Why Versioning
RUF versioning exists to solve a fundamental tension in mobile development: the server deploys continuously, but client apps do not.
The app release cycle problem
When a backend service updates, the change is immediate and universal — all requests from that point forward hit the new code. Mobile apps work differently. A new version submitted to an app store takes time to be reviewed, and once released, users adopt it gradually. Some users never update at all.
This creates a window — often days or weeks, sometimes indefinitely — where multiple versions of the client app are actively in use, all hitting the same server.

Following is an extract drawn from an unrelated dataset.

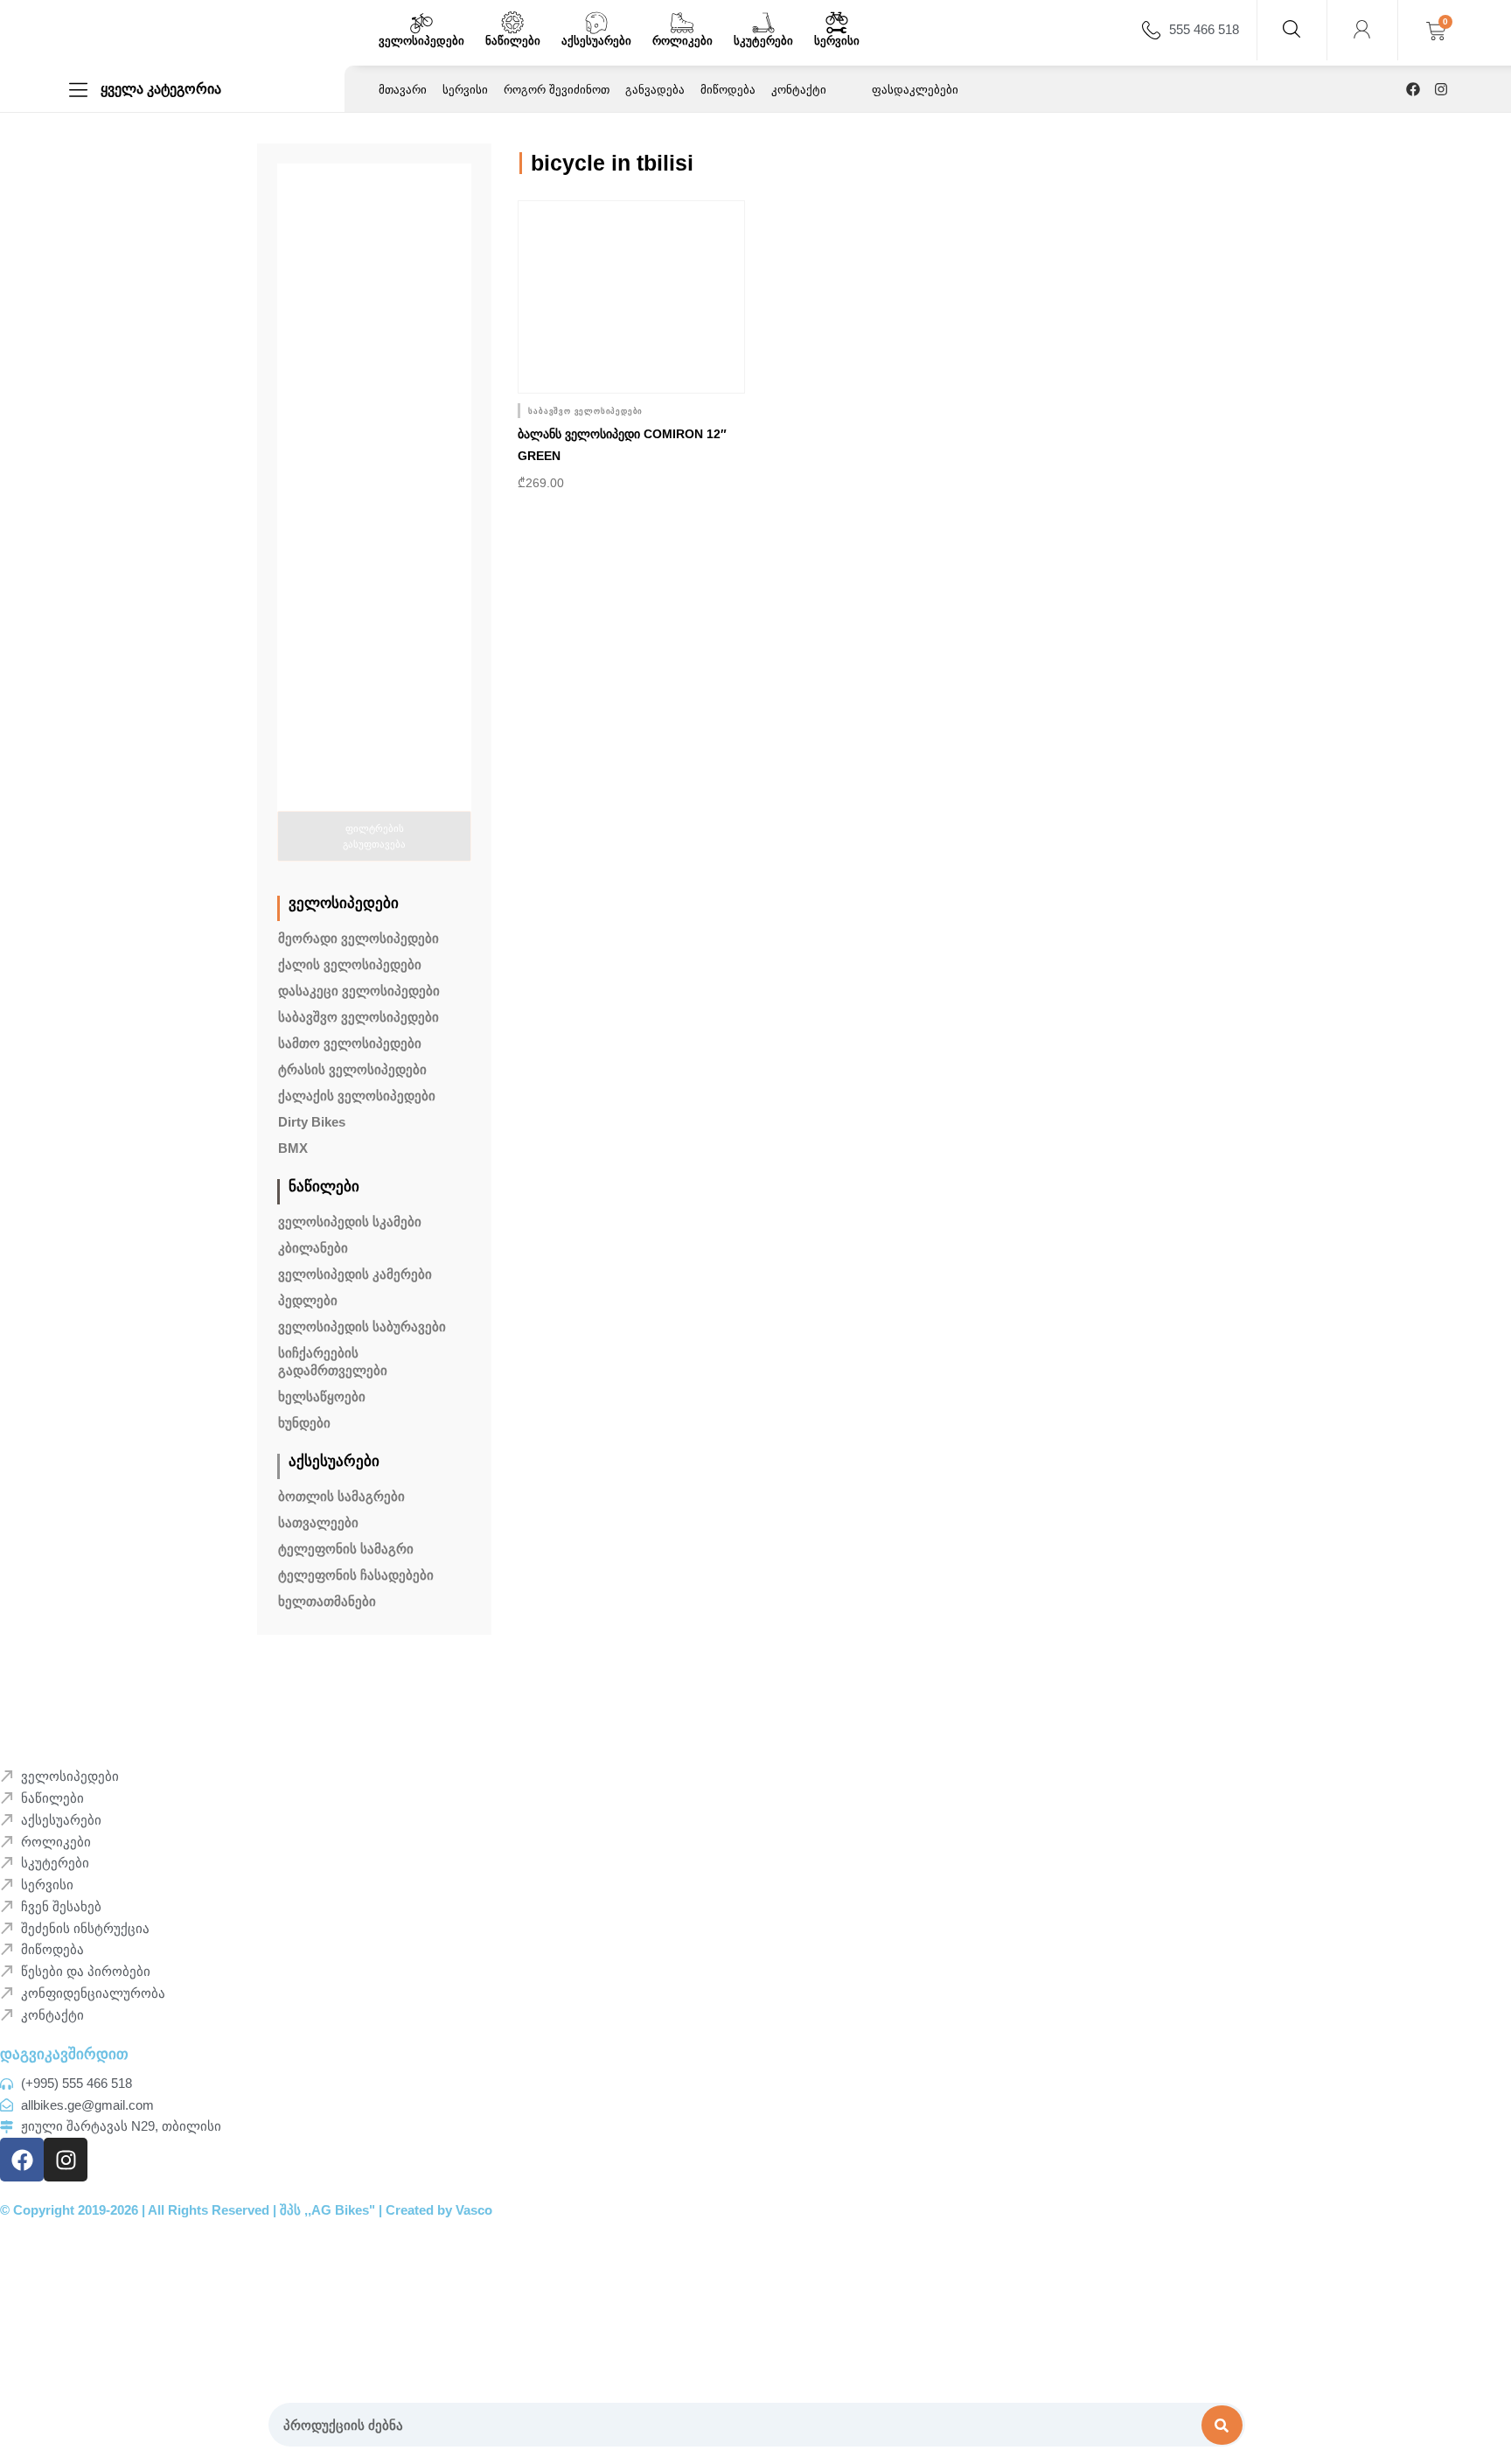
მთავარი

Without a versioning strategy, this creates an impossible situation: the server can either stay frozen at the old contract (blocking all improvements) or update freely (breaking old clients).
How RUF handles it
RUF versioning operates at the construct level. Instead of versioning the entire application, individual components, actions, and metrics each declare version-specific variants. The server selects the correct variant for each request based on the client's reported app version.
This means:
- Old clients receive constructs shaped to their expectations
- New clients receive the latest definitions
- Each construct evolves independently — updating one component's payload doesn't force you to version every other construct
What gets versioned
RUF supports versioning for:
| What | Why |
|---|---|
| Components | Payload or locale shape changed between app versions |
| Actions | Payload fields added/removed, or navigation targets changed |
| Metrics | Event properties added, renamed, or restructured |
| SessionMeta | Fields added or removed from the application's mutable state |
See Versioning Formats for how version keys are declared and resolved, Constructs Versioning for the YAML syntax, and SessionMeta Versioning for how meta migrations work.